____ Document excerpt

Schedule office hours here.
Brianne Painia (she/her) is an Assistant Instructional Professor of Sociology in MAPSS. She holds a PhD in Sociology from Louisiana State University, a MA in Sociology from The George Washington University, and a B.S. in Business Administration from The University of Southern Mississippi.
Professor Painia's research interests include black gender performance, black social theory, and the intersection of religion and feminism in religious communities with her most recent works focusing on religious women’s attitudes regarding feminism and religious gender roles. Her ongoing book project examines the religious gendered expectations and gender role performance of Black women in a Southern Baptist church in Southeastern Louisiana.
Related to her interest in black masculinity, Professor Painia has also conducted research on the attitudes of black men involved in a volunteer community initiative. In this project she examines how respondents’ perception of shared experience with the men they are helping impacts their willingness to participate in volunteerism. She has published work in critical criminology on the demographic impact of carceral migration as formerly incarcerated men reintegrate into their home communities.
As such she welcomes students interested in the critical intersectional study of race, gender, religion, and sexuality and/or qualitative methodologies.

________

*List of tasks*.
A: According to the faculty profile, which university awarded Brianne Painia her PhD in Sociology?
B: Check each statement against the faculty profile, answering yes or no and quoting the deciding words: (i) Painia's MA in Sociology is from Louisiana State University. (ii) Her ongoing book project centers on a Southern Baptist church in Southeastern Louisiana. (iii) She has published in critical criminology on carceral migration.
C: Extend the faculty profile past its final sentence, keeping its voice and subject.

____ Provided information

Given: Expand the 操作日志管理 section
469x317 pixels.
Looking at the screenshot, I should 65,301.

________
____ Provided information

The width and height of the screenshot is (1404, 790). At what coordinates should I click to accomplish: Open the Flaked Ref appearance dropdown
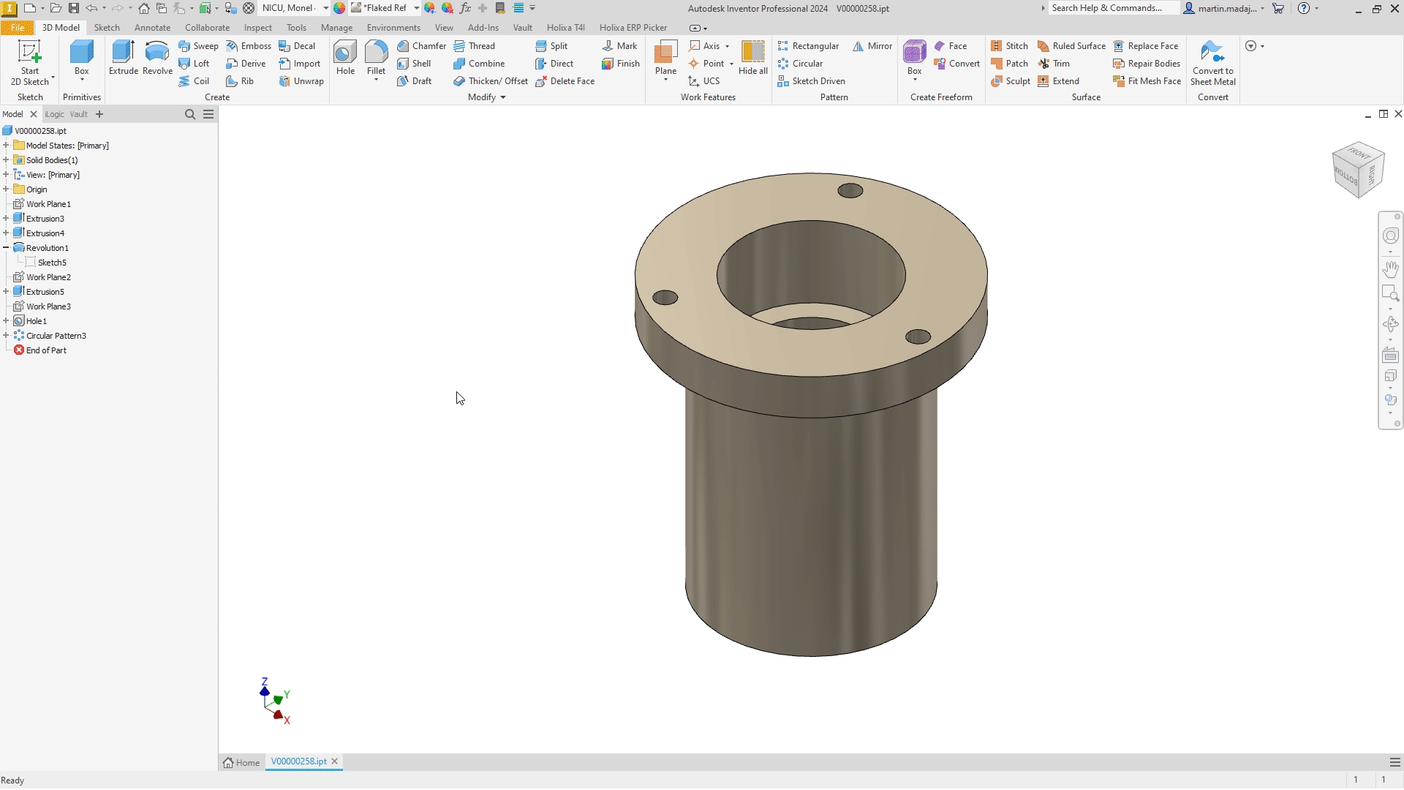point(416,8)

________

*Solved problems*.
A: Louisiana State University.

B:
(i) No: "a MA in Sociology from The George Washington University"
(ii) Yes: "Black women in a Southern Baptist church in Southeastern Louisiana"
(iii) Yes: "She has published work in critical criminology on the demographic impact of carceral migration"

C:
As an AIP in MAPSS, Professor Painia teaches “American Religion, Gender and Race”, “Qualitative Methods: Coding and Thematic Analysis,” and “Black Social Thought” at the graduate level. She has taught introductory, undergraduate, and upper-level courses in African & African American Studies, presented her research at academic conferences, and guest lectured on the topics of race, critical theory, and qualitative methodology. She is also an affiliate faculty member of The Center for the Study of Gender and Sexuality.
Prior to joining MAPSS in 2021, Professor Painia served as an ACLS Emerging Voices Postdoctoral Fellow at Yale University, a director of a living-learning undergraduate community, and managed a non-profit initiative aimed at improving the mental, educational, and physical health outcomes of black boys and men in Baton Rouge, LA. She is from New Orleans, Louisiana.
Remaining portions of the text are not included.